The Government’s Proposed Response
In response to the growing complaints, the White House is reportedly preparing to take direct action. President Trump is expected to sign an executive order directing federal banking regulators to identify and penalise institutions found to be engaging in the unlawful debanking of legal industries. The order will reportedly require regulators to review complaint data and ensure clients who were improperly denied services are reinstated.
Konanykhin expressed hope that the presidential intervention could bring relief. “The President knows the pain of de-banking first-hand and seems determined to stop this form of economic warfare against American businesses,” he said.
Will an Executive Order Be Enough?
While the proposed executive order signals strong political will, legal experts caution that it may not be a silver bullet. Elizabeth Blickley, a partner at law firm Fox Rothschild, noted that while the administration has pushed for a review of crypto’s integration into mainstream finance, meaningful change will depend on the precise wording of any new regulations and laws.

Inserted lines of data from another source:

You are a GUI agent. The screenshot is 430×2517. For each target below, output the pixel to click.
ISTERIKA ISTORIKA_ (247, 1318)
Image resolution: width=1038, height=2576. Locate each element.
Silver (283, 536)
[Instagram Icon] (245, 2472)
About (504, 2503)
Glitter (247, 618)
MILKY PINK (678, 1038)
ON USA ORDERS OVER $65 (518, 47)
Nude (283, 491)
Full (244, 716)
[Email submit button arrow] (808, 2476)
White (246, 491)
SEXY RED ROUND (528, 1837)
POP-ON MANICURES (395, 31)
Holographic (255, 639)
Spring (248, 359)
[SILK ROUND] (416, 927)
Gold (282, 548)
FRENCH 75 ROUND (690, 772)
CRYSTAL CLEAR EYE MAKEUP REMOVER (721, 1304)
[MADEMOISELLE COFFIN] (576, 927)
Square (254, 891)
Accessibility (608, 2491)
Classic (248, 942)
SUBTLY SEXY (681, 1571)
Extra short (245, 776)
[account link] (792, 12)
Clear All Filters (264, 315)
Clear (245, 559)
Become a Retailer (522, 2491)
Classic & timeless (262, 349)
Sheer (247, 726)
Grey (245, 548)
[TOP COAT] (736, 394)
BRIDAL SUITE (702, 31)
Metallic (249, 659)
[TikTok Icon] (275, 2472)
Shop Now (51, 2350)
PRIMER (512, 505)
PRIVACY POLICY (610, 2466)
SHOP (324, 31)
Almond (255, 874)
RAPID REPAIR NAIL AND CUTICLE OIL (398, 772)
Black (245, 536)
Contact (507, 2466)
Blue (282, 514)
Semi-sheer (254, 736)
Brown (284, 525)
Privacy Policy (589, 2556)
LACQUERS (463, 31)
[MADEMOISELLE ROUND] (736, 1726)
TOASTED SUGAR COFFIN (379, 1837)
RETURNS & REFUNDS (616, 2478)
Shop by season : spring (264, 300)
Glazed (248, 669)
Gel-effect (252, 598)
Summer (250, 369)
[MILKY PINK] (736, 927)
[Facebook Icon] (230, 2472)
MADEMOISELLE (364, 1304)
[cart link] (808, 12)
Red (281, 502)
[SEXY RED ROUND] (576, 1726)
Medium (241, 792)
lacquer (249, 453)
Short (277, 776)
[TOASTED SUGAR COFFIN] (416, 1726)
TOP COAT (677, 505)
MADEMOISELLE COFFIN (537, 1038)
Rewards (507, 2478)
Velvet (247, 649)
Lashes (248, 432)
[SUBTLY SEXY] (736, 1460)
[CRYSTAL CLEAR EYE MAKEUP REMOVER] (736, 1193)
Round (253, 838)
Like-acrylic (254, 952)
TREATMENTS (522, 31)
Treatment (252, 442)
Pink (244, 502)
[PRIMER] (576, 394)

She warned that banks are likely to maintain their highly risk-averse stance towards the crypto sector until new rules are fully implemented and clearly reduce their perceived compliance and legal risks. “A regulation may facially comply with the President’s request or a law passed, yet have little application or disproportionate impacts based solely on word-choice,” Blickley said. For now, the US crypto industry, and other sectors deemed “high-risk” by financial institutions, remain caught between supportive political rhetoric and the challenging reality of on-the-ground banking practices.